Qualche collega, per tagliare la testa al toro, aveva deciso di ribattezzarlo er mongolfiera, per evitare fastidiosi equivoci terminologici e per troncare una volta per tutte quelle sottili e defatiganti dispute semantico-etimologiche.
"Alessa', che stai a fa'?", esclamò Luigi non appena fu a portata di voce, cioè urlando da cinquanta metri di distanza.
"Me sto a fa' i cazzi miei!", mi affiorò automaticamente sulle labbra, ma optai per un più diplomatico "Ho appuntamento con Patrizia", accorgendomi con colpevole ritardo di avergli fornito lo spunto per la sua infinita serie di battute che ogni volta mi propinava circa una presunta storia sentimentale con la mia bella sostituta.
"Ahò, a Cacadubbi, ma dimme 'a verità..." – mi sussurrò Luigi con fare cospiratorio quando fu a circa mezzo centimetro di distanza, incollato al mio orecchio – "Ma com'è a letto quella gran gnocca de Patrizia?"
"Ma quante volte te lo devo dire che tra me e Patrizia non c'è niente?", dissi con un sorriso forse troppo ambiguo.

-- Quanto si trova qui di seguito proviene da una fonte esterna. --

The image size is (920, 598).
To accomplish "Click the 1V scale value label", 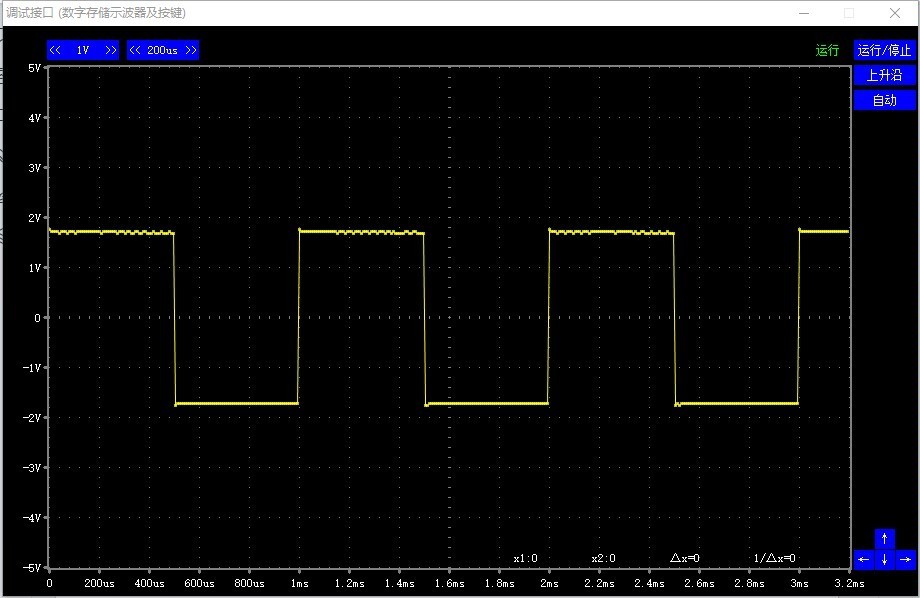I will tap(83, 50).
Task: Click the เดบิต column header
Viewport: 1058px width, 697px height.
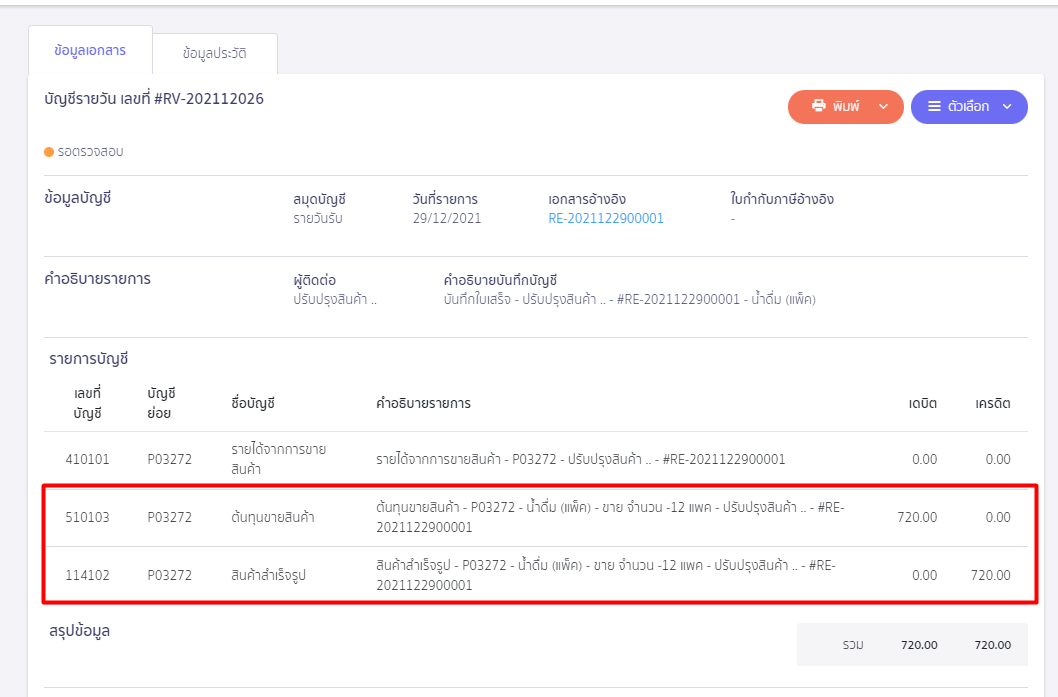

Nel frattempo, durante il nostro breve scambio di battute tra uomini, la sua accompagnatrice, non nel senso di escort è ovvio, si era posizionata un po' in
disparte, scura in volto, dato che quelli trattati erano argomenti da depravati, che lei era costretta ad ascoltare ma che tuttavia non condivideva, da perfetta sciampista-però-seria.
Luigi, alla mia risposta scontata fece un cenno del capo come a dire "Seeee, ma che stai a di'!", ma preferì non insistere e si allontanò, dopo avermi mollato una pacca a mo' di saluto, in compagnia dell'elegantissima e all'apparenza molto austera micro-modella.
Li vidi allontanarsi mentre parlottavano fittamente, lui ridendo, lei invece molto accigliata, quasi inquieta, per non dire incazzata. Immaginai – ma le mie erano soltanto malevole illazioni – che stessero discutendo su quando Luigi si sarebbe deciso, una volta per tutte, a distruggere la famiglia, lasciando la moglie e i tre figli per coronare il suo vero sogno d'amore, che – è inutile dirlo – aveva come protagonista femminile la sua serissima e correttissima collaboratrice.